▸ TASK: Copy out the lines of the records below word for word, leaving out the pictures.

▸ STORED ROWS:
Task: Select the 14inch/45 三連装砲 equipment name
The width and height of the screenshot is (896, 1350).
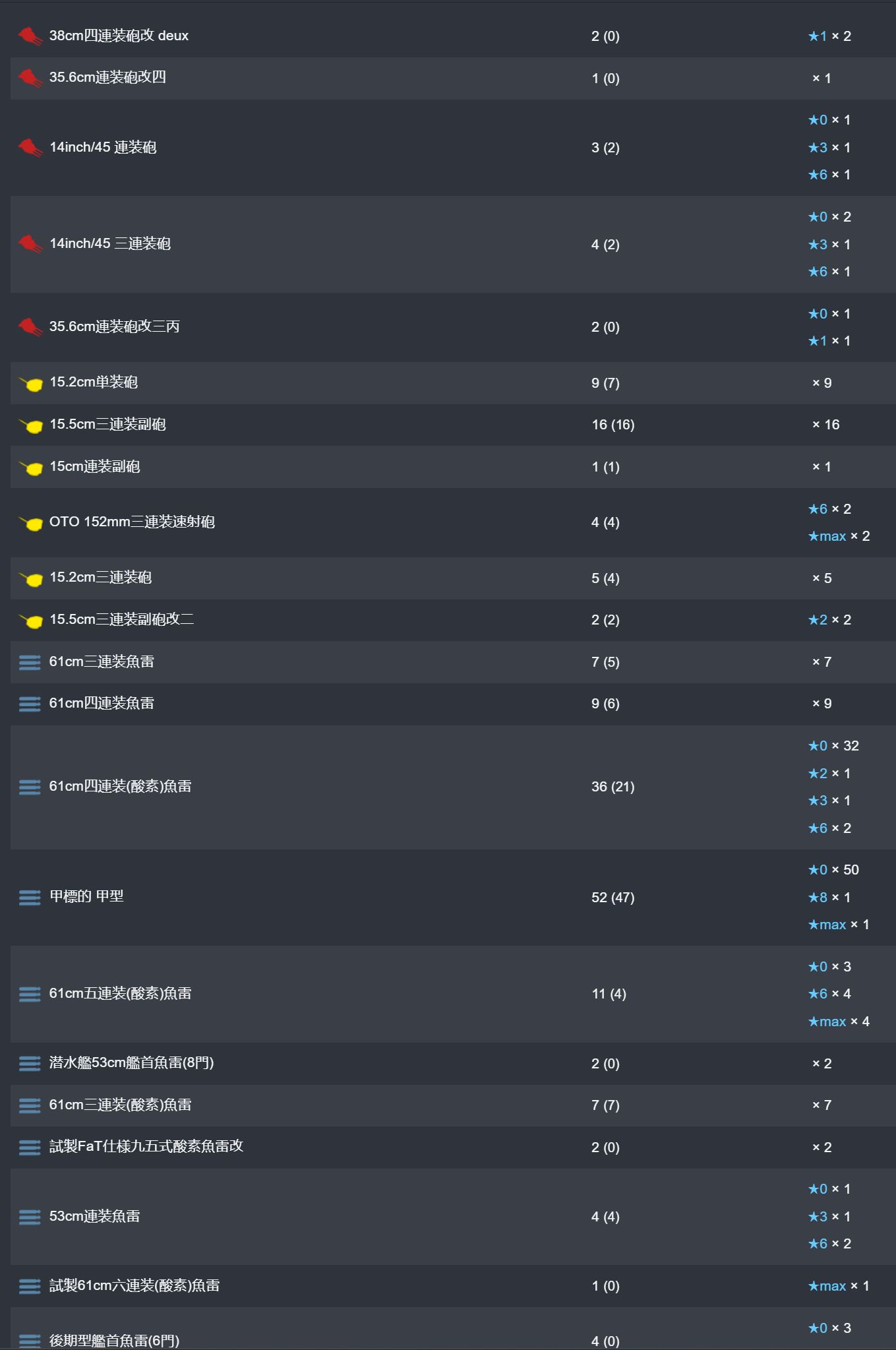Action: [x=110, y=244]
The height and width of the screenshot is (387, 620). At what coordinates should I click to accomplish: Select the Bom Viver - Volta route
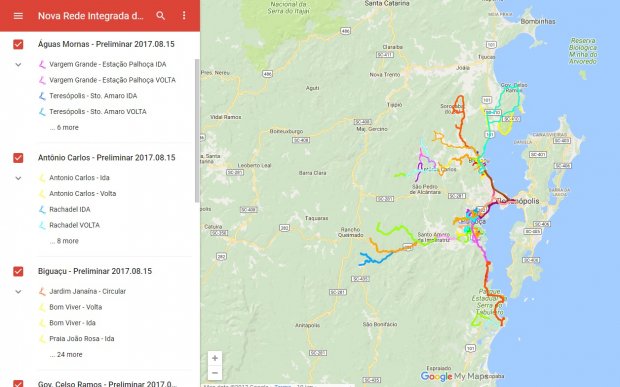point(76,307)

▸ TASK RESPONSE:
Task: Select the 14inch/45 三連装砲 equipment name
The width and height of the screenshot is (896, 1350).
Action: [x=110, y=244]
The height and width of the screenshot is (387, 620). At what coordinates should I click to accomplish: Select the Bom Viver - Volta route
point(76,307)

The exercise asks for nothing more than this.